A colleague is currently implementing okta.

As far as I heard it is a ton of work and very complicated. (they can't use saml, they use oauth)

From my experience, anything SSO-related has a steep learning curve in wrapping your head around IDP, SP, metadata, IDP-initiated vs. SP-initiated... there's a whole lexicon that isn't very intuitive. Ask me to set it up a year ago and I would have described it as "a ton of work and very complicated". Eventually it stuck, though :)

Okta client here btw, and we use SAML (2.0) for many of our SSO integrations. Okta has pretty clear support for SAML 2.0. Maybe your colleague's app is a special case?

Nope, not at all. He knew all those words and more (he is basically an oauth expert)

He said the biggest problem is how okta handles user information, roles, rights and how it is stored. He said, that they have there own idea about it. (which can be good or bad...) didn't dig deeper though :)
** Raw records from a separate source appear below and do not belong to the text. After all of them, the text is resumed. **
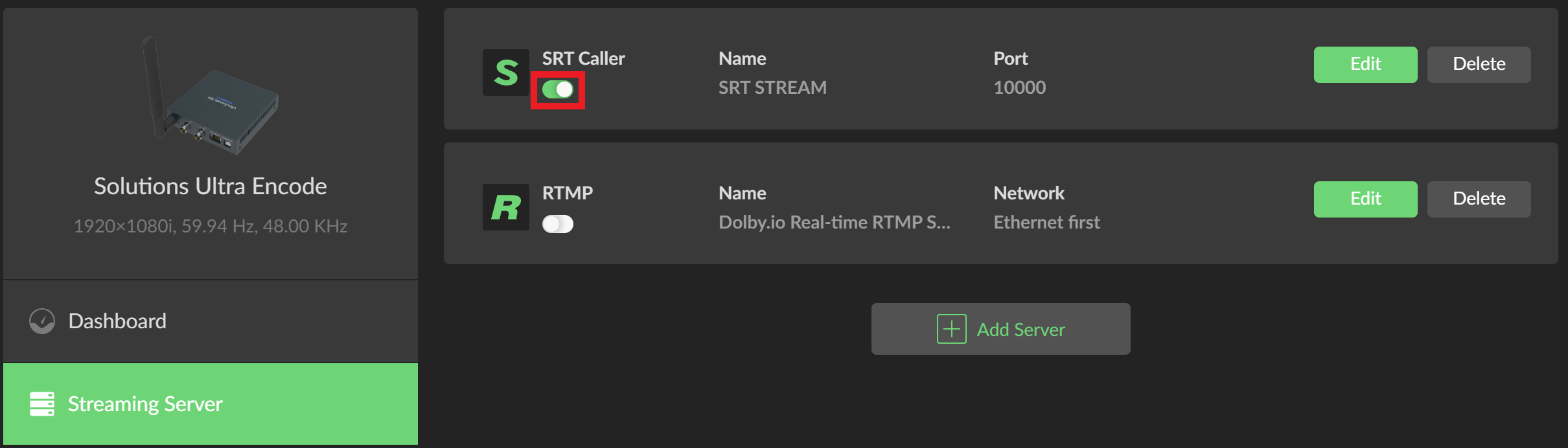Click the Add Server button label

(x=1020, y=330)
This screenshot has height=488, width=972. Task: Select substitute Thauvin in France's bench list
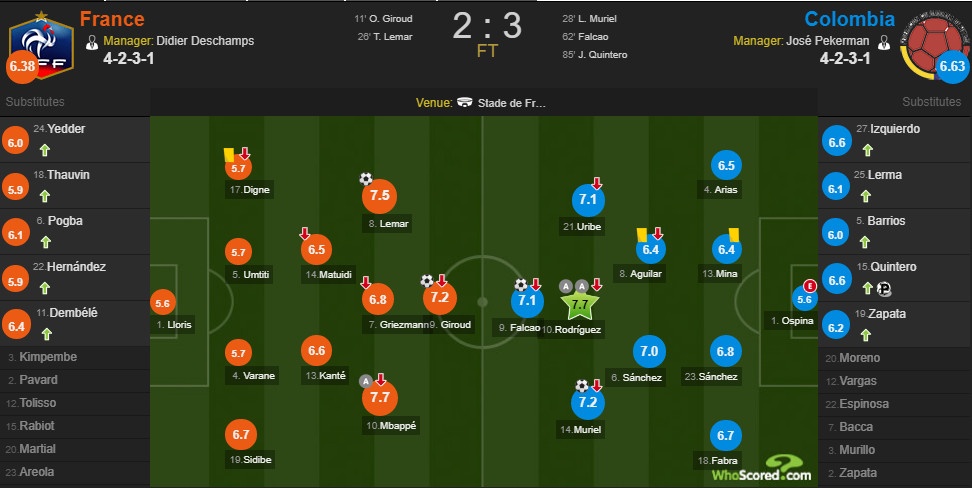[69, 174]
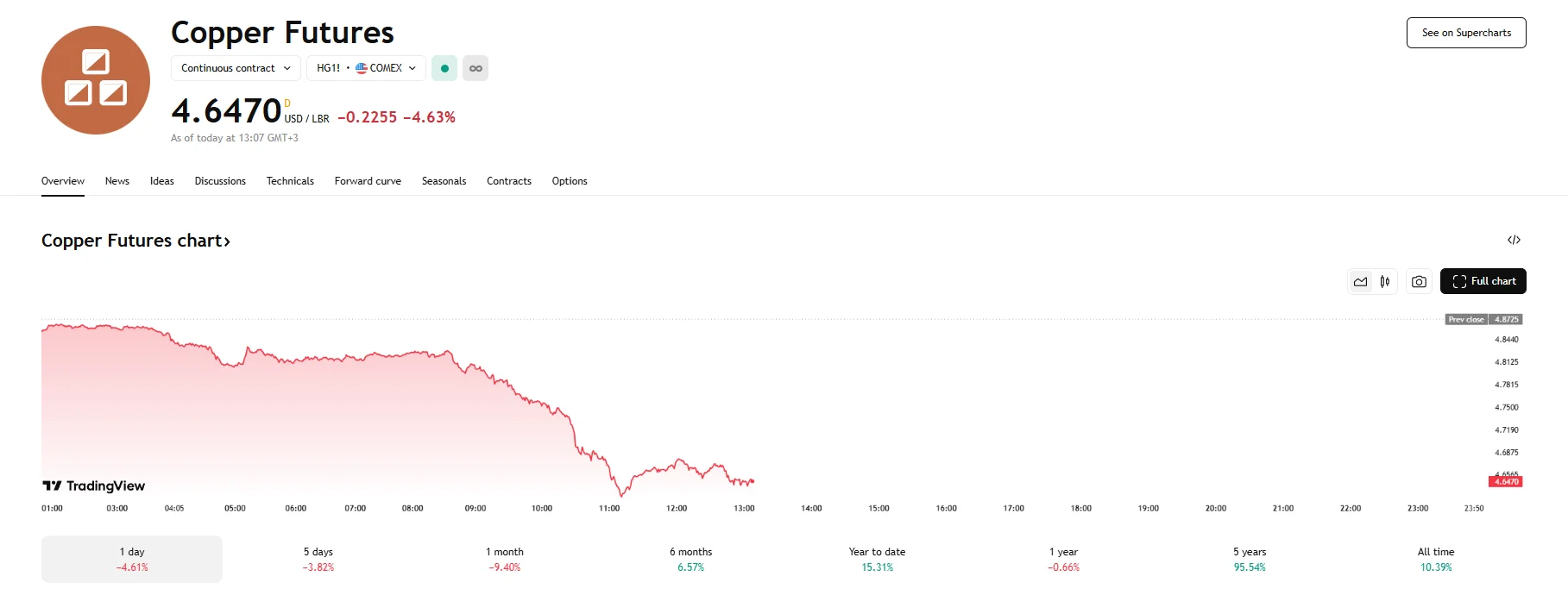Take a chart snapshot with camera icon

point(1419,281)
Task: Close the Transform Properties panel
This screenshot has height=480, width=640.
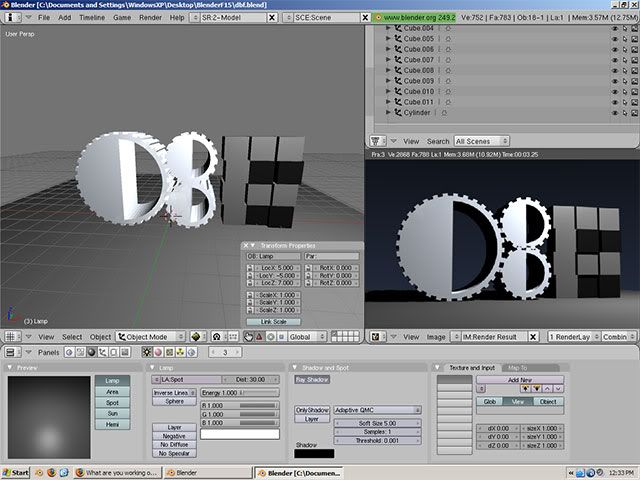Action: pos(247,245)
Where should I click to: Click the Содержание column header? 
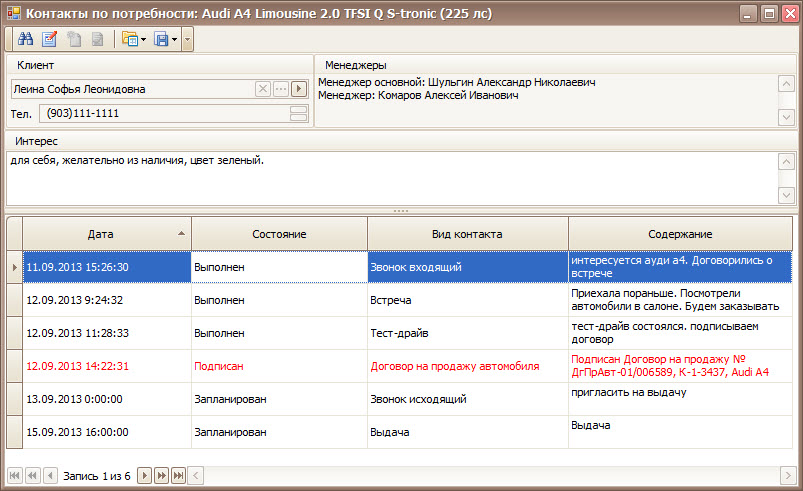pyautogui.click(x=679, y=234)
100% agree. Fewer auth providers (ideally, one) greatly reduces the work involved with mitigating this attack (and maintaining permissions, auditing, passthrough... everything gets easier, really).

Happy Okta client here.

additionally for passwords that are already stored, it's not too costly to check the hashes against the blacklist and revoke those existing passwords.
> Application Firewall that detects this hijinx (haven't explored this yet - anyone know of a good one?)

1. Make sure your app requests are logged with the source IP and configure fail2ban to block the really bad offenders.
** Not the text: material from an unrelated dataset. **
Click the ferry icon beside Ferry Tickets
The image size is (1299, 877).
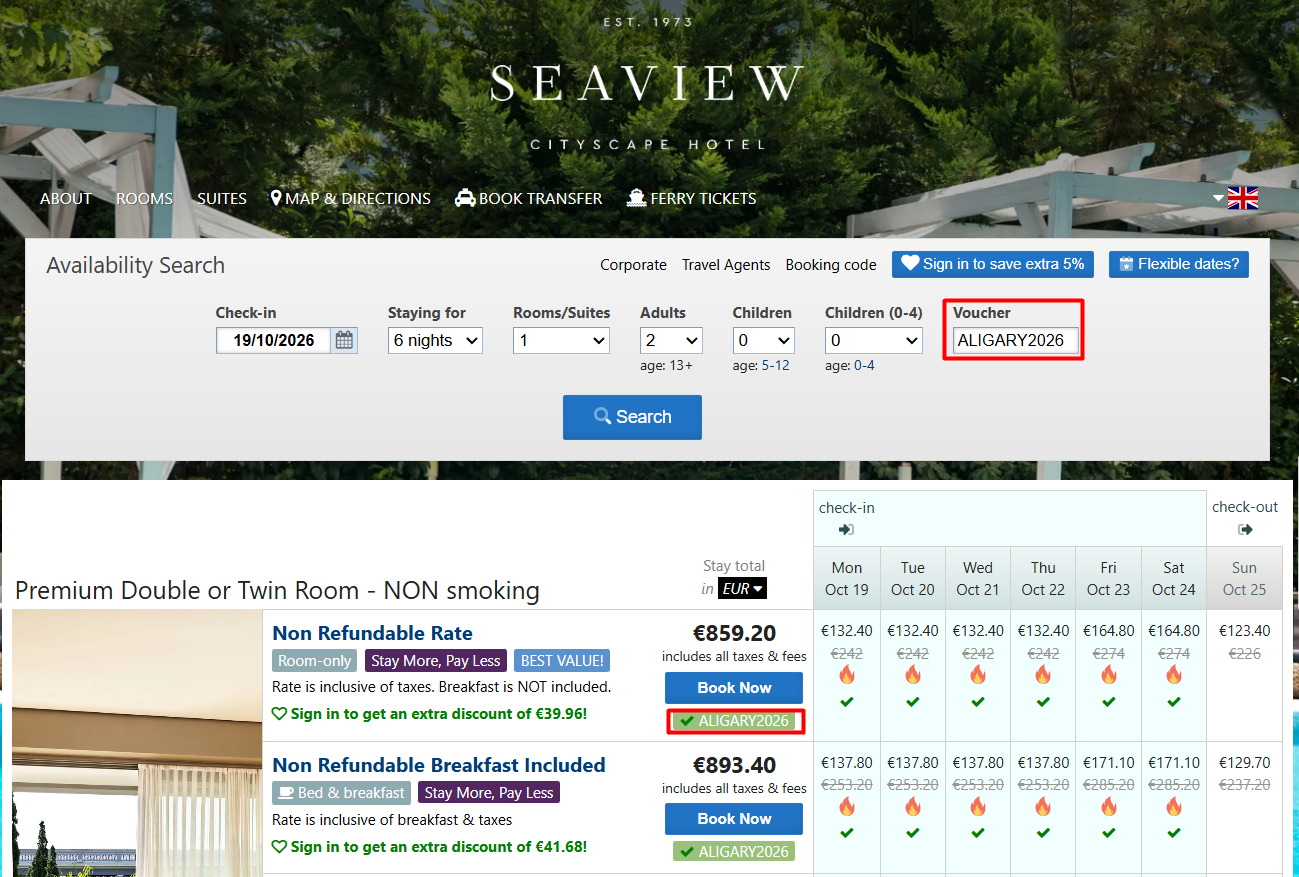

2. Set up `actionban` and `actionunban` commands in a custom fail2ban banaction.conf file.

3. Use ipset (an iptables extension) for O(log n) lookup against banned IPs in iptables (which affects all input/forward/output network requests).

4. Tadaa!

At first glance I thought you were describing a more traditional network firewall, but with the data from application logs (failed logins, presumably) this becomes a very elegant entry WAF. Very cool!
He mentions this at the end
AWS WAF is great - up and running same day, heck even same hour depending on architecture.
This is a fun read for novices who are interested in infosec stuff.

<rant> I wish infosec tutorials/articles pushed writing custom tools. I've always considered password spraying to really be just taking super common passwords and flipping them around a bit. <season><year><special char> or <month><year><special char>. Instead of pushing some existing tools, I wish this article encouraged writing custom wordlist generators using common knowledge/sense. </rant>

On one hand I agree with you, on the other hand I don't think the space is short on people writing their own tools. The number of DNS enumerators I've seen shared over the past month alone speaks to this.
I cant disagree with you there :)
While custom tools are nice and all I don't really see the point of reinventing the wheel all the time.

If there is a tool/script/exploit/etc out there doing most of what I want, you can be sure that I'm going to use it and modify it to my needs instead of writing my own.

I'd say that's usually the case in 80% of the cases when doing pentests. Besides, time is money.

That sounds like guesswork, don't we already know which passwords are in common use from the various large-scale breaches? You could even use that data to train a character sequence model (e.g RNN), but really just randomly selecting from the 1000 most common passwords should be superior?
What you say is the article lacks depth of what you find important.

You could easily make such with a few UNIX tools such as date and seq plus a few variables in your favorite language. So that is covered in Linux, Bash, and Python courses.

Burp also has support to prepend or append characters. They could've covered that as it is rather powerful. They could've also covered grabbing pastes from dark web to use as input.

I need a tool which tells where have I registered using the breached passwords. Often, the problem is not knowing which services you signed up for in the first place.

The easiest way would be for the said services to do this for their users whenever a new password dump surfaces.

Or even a way to test my username and password on top 5000 sites in an automated way should help.